A 60-year-old male presented with a 2-day history of progressive dyspnea. Three months prior to presentation, he was diagnosed with a left calf undifferentiated pleomorphic sarcoma. He had known pulmonary and bony metastases and was receiving systemic chemotherapy with doxorubicin. Physical examination revealed tachypnea, tachycardia, and a left calf mass. A computed tomography (CT) of the chest revealed new bilateral small pulmonary emboli (yellow arrow) and a right ventricular (RV) mass (Figure 1, red arrow). A transthoracic echocardiogram (TTE) showed a large solid mass (arrow) that obliterated the RV apex (Figure 2). Cardiac magnetic resonance (CMR) confirmed the presence of a gadolinium-enhancing mass consistent with metastasis (Figure 3, arrows). The patient was started on anticoagulation for pulmonary embolism and on a new line of chemotherapy with gemcitabine and docetaxel.
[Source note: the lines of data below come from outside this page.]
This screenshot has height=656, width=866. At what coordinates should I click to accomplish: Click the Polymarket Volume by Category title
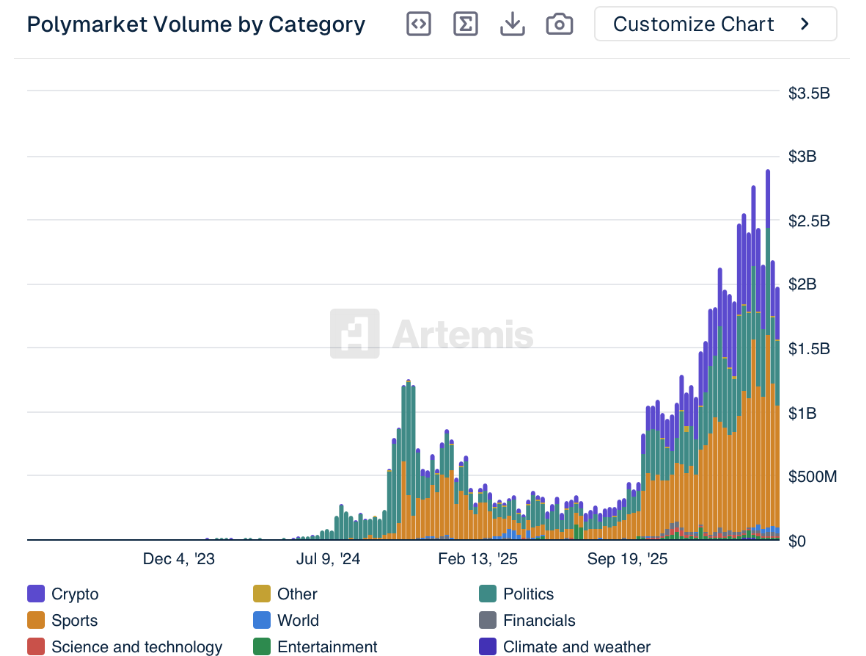point(196,24)
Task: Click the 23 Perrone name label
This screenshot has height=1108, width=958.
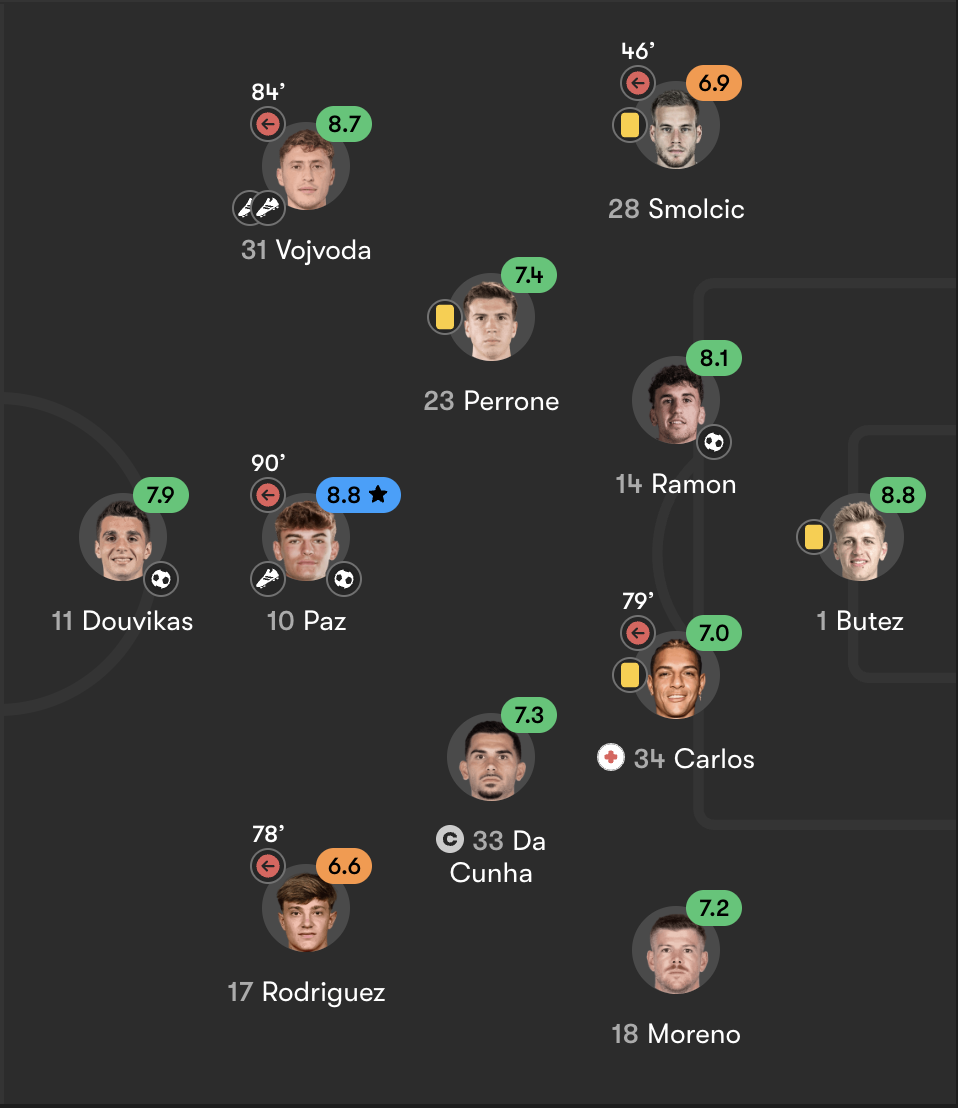Action: [x=491, y=401]
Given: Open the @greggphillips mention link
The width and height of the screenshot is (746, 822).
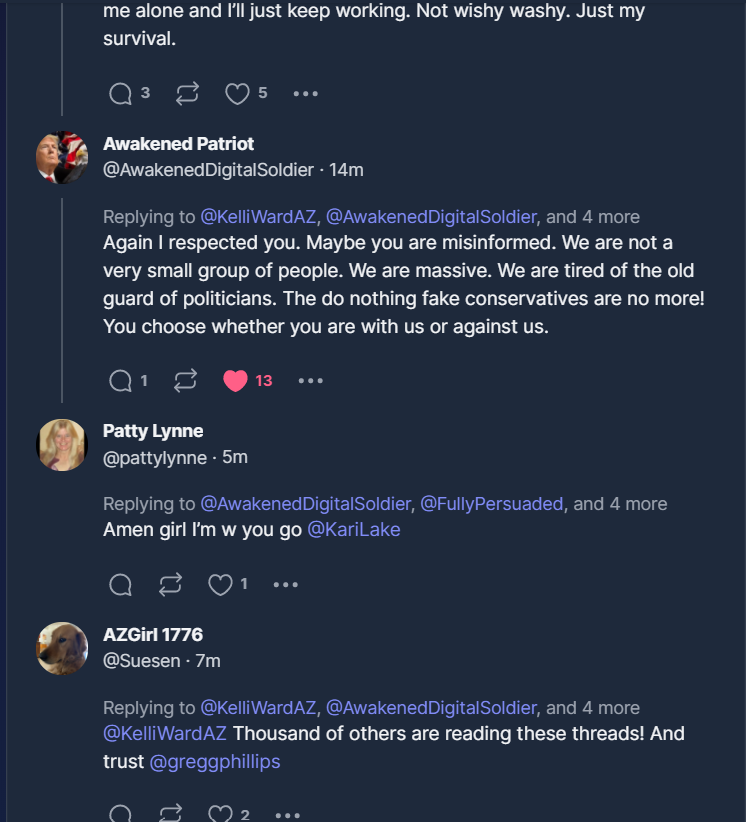Looking at the screenshot, I should tap(214, 762).
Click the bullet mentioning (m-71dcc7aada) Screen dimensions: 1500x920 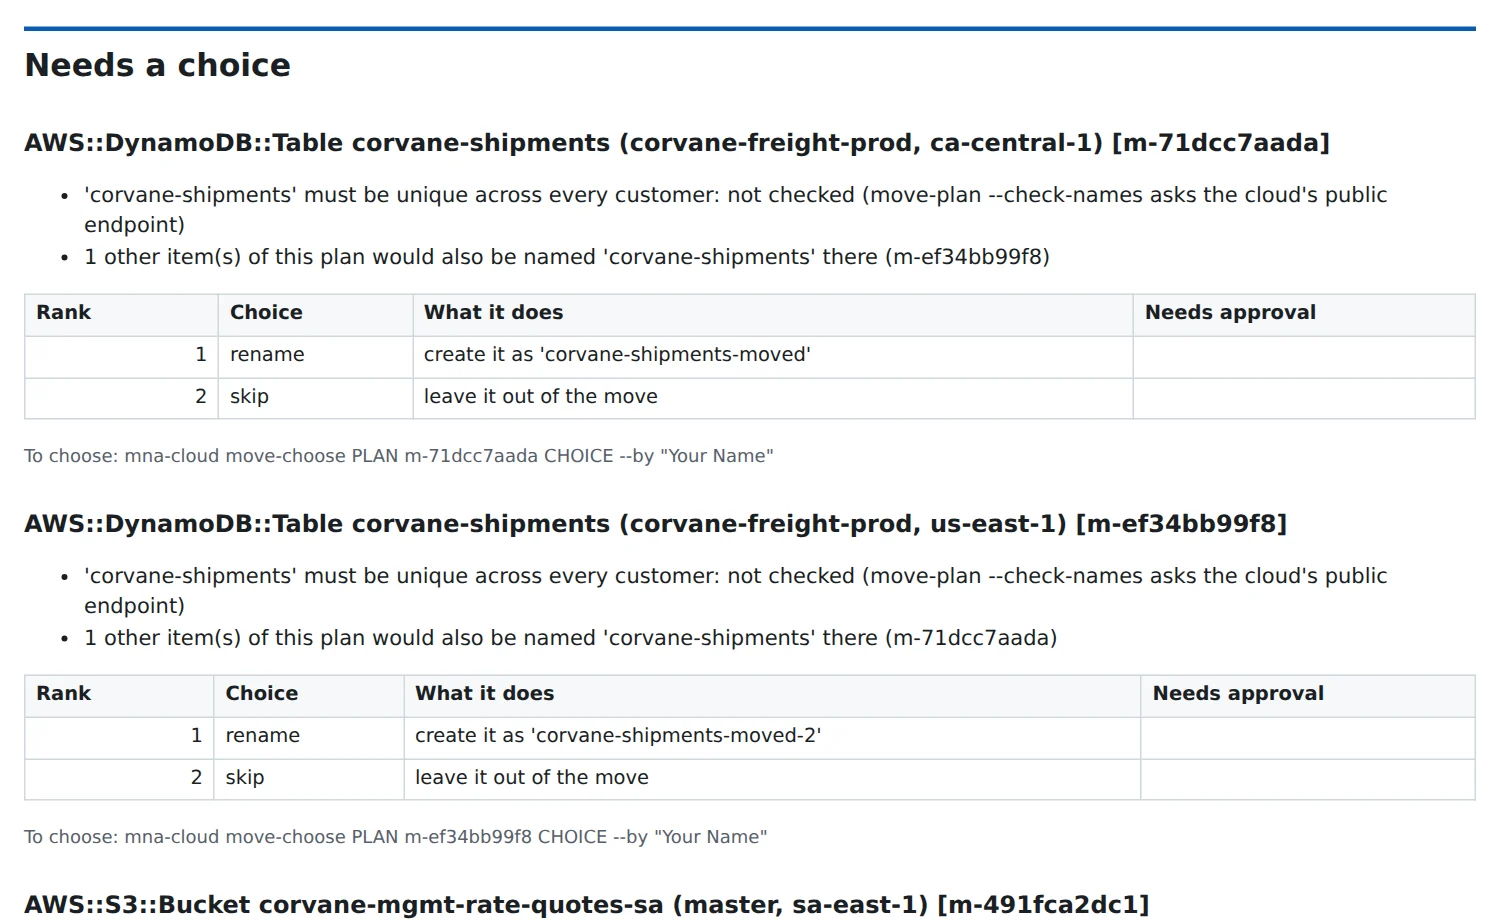pyautogui.click(x=571, y=638)
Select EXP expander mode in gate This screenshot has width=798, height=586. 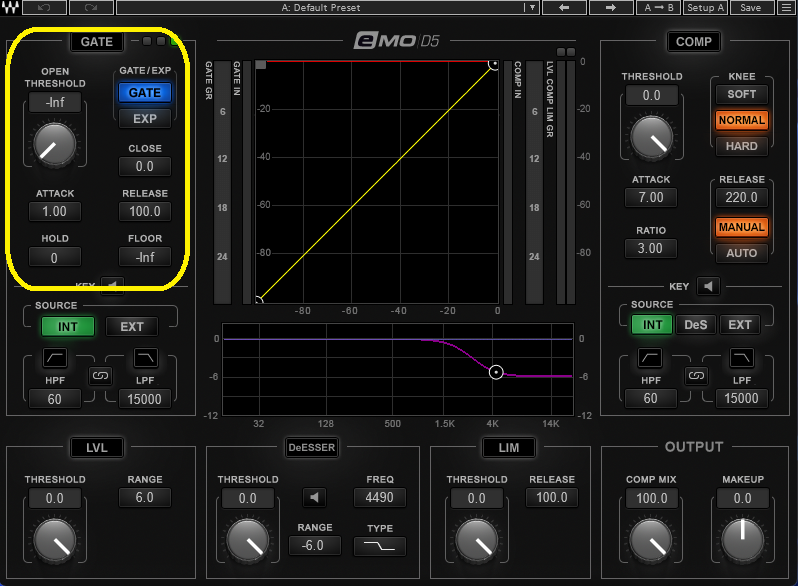[x=145, y=118]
Whereas primary cardiac tumors are rare and mostly benign, metastatic cardiac involvement is silent and occurs in up to 9% of patients with known malignancies. Cardiac tumors have been reported in up to 25% of autopsies of patients with soft-tissue sarcomas. In practice, cardiac metastatic involvement is incidentally found by staging imaging. Diagnostic evaluation involves different modalities: TTE is useful for initial evaluation, and transesophageal echocardiogram allows a more comprehensive evaluation; CT offers anatomic details of the mass and detects extracardiac involvement; and CMR identifies the precise location and pericardial invasion. Managing these lesions often requires palliative chemotherapy and/or radiotherapy. Surgery is usually reserved for life-threatening complications. Unfortunately, prognosis is poor despite treatment, and overall survival ranges from 6 to 12 months.